TASK INPUT:
----------------

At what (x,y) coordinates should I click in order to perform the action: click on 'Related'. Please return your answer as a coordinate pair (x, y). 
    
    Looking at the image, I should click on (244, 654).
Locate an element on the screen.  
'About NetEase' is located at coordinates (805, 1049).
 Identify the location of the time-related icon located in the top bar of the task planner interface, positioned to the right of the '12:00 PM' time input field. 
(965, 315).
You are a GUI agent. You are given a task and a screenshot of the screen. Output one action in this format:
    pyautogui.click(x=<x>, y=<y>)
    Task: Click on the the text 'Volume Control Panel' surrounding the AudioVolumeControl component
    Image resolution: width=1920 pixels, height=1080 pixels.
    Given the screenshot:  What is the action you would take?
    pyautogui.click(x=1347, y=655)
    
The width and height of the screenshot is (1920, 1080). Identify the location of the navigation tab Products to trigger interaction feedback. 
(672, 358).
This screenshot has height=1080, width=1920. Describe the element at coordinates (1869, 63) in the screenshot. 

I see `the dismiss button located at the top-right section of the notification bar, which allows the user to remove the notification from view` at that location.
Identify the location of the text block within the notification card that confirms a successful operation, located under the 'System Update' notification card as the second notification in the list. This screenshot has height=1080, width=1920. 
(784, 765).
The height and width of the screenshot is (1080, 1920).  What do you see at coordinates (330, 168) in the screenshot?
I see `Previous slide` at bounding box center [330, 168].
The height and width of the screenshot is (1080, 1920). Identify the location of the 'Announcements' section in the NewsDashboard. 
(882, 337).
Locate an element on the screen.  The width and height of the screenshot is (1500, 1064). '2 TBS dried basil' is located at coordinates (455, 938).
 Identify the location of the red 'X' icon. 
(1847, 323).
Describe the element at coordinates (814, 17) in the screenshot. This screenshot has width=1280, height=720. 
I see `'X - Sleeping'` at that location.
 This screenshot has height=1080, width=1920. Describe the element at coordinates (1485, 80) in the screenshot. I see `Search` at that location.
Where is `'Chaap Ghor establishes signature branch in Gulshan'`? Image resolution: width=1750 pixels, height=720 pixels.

----------------

JOB: Rewrite the stretch of material from its start through the line containing "(672, 358).", swapping "Products" for "Services" and leaving everything else as it stands.

WRITTEN SOLUTION:
At what (x,y) coordinates should I click in order to perform the action: click on 'Related'. Please return your answer as a coordinate pair (x, y). 
    
    Looking at the image, I should click on (244, 654).
Locate an element on the screen.  
'About NetEase' is located at coordinates (805, 1049).
 Identify the location of the time-related icon located in the top bar of the task planner interface, positioned to the right of the '12:00 PM' time input field. 
(965, 315).
You are a GUI agent. You are given a task and a screenshot of the screen. Output one action in this format:
    pyautogui.click(x=<x>, y=<y>)
    Task: Click on the the text 'Volume Control Panel' surrounding the AudioVolumeControl component
    Image resolution: width=1920 pixels, height=1080 pixels.
    Given the screenshot:  What is the action you would take?
    pyautogui.click(x=1347, y=655)
    
The width and height of the screenshot is (1920, 1080). Identify the location of the navigation tab Services to trigger interaction feedback. 
(672, 358).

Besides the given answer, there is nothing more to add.